Much of what we hear about gut health revolves around gluten intolerance. But since tests exist only for the most extreme form of this, Celiac Disease, it's hard to know otherwise who is gluten intolerant and to what extent. Celiac sufferers comprise 1 in 141people-- it is a chronic digestive disorder resulting from an immune reaction to gliadin, a gluten protein found in wheat, barley, rye, and sometimes oats. It involves inflammation and destruction of the inner lining of the small intestine and can lead to the malabsorption of minerals and nutrients (Medical News Today). The inability to tolerate gluten may also be because wheat grain has been altered (GMO) to provide crops that are more resistant to drought and bake more easily. Our stomachs, however, have not adapted as quickly to these changes. And we are eating more wheat products now than ever before.


So why take a chance? Why not just eliminate the gluten? Because it's not just a lower carb healthier option across the board as I once assumed. Even though 41 percent of U.S. adults believe "gluten-free" foods are beneficial for everyone...many of those foods are often lower in nutrients and higher in sugars, sodium and fat than their gluten-full counterparts. This is because they need to enhance the flavor and texture to make up for the lack of gluten, often with even less healthy ingredients (U.S. News). So do your homework if you choose gluten free foods!

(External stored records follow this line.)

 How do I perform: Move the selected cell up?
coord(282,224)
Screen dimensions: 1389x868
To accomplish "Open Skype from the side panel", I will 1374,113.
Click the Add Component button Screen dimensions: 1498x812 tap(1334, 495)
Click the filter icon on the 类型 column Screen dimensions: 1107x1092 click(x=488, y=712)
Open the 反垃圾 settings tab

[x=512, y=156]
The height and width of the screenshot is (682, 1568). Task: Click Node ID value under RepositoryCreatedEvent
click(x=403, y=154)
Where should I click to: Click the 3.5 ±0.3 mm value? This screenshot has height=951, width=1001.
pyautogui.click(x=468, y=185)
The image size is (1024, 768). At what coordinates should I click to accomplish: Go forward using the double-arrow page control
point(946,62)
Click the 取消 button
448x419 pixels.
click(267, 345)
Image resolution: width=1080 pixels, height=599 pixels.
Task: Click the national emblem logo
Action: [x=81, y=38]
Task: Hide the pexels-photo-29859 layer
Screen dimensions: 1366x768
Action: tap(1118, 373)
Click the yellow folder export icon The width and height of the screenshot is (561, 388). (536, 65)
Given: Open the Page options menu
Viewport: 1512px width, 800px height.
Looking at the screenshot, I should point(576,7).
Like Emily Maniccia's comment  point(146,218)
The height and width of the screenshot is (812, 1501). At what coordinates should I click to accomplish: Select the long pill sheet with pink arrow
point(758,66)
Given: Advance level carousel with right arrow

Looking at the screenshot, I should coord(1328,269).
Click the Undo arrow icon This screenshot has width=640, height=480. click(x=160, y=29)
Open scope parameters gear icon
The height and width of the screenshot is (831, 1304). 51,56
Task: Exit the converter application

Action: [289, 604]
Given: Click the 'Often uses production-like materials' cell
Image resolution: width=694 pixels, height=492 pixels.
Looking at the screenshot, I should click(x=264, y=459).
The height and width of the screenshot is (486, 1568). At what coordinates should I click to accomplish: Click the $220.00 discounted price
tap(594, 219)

Now I'll cut to the chase about how to support a healthy gut.


1. EAT A PLANT-BASED DIET- high in fiber, probiotic (cultured with healthy bacteria) foods and prebiotic (support an ecosystem in which gut bacteria can thrive) foods.

Probiotic foods:

  • Yogurt, kefir (fermented milk)

  • Tempeh, miso (fermented soybeans)

  • Kombucha (fermented tea drink)

  • Sauerkraut, Kimchi (fermented cabbage)

Prebiotic foods:

  • Onions, garlic, leeks

  • Asparagus

  • Bananas, apples

  • Barley, oats, wheat bran

  • Flax seeds

  • Cocoa (dark chocolate- Yay!)

2. AVOID ANIMAL PRODUCTS

Red meat and high-fat dairy products reduce the growth of healthy bacteria and enhance the growth of “bad” bacteria linked to chronic disease.

3. LIMIT FATS- avoid fried foods and use healthy fats like olive, avocado and coconut oils. Omega3 fatty acids found in fish like salmon are great for gut health too.


4. AVOID UNNECESSARY ANTIOBIOTICS- they kill good bacteria.


5. PRACTICE A HEALTHY LIFESTYLE-

Exercising, getting enough sleep, and managing stress can all have a positive impact on your gut microbes (Physicians Committee for Responsible Medicine).


In my Wednesday post I mentioned serotonin, 95% of which is made in the gut but too much can lead to irritable bowel syndrome (IBS) and other digestive disorders and might also play a role in more surprising diseases (Osteoperosis, Parkinson's, Alzheimers, Autism). Tryptophan is an amino acid that is important for the production of serotonin in the body. It is also key to brain function and has a role in healthy sleep. People cannot make tryptophan in their bodies, so must obtain it from their diet. Fortunately, tryptophan can be found in food whereas serotonin cannot. Salmon, poultry, eggs, spinach, seeds/nuts and soy products all contribute to serotonin production in the gut (Medical News Today).


The gut-brain interface is a complex, varied, and ever-changing system for which no one definition of “healthy” will do. Your gut is, after all, as unique as you are. But these emerging insights about our gut-brain connection make us reframe the way we think about and treat our bodies and minds. As we engage more deeply in the understanding of our own body and begin to listen, it has much to teach us. This week as you Mind your Body, listen to your gut.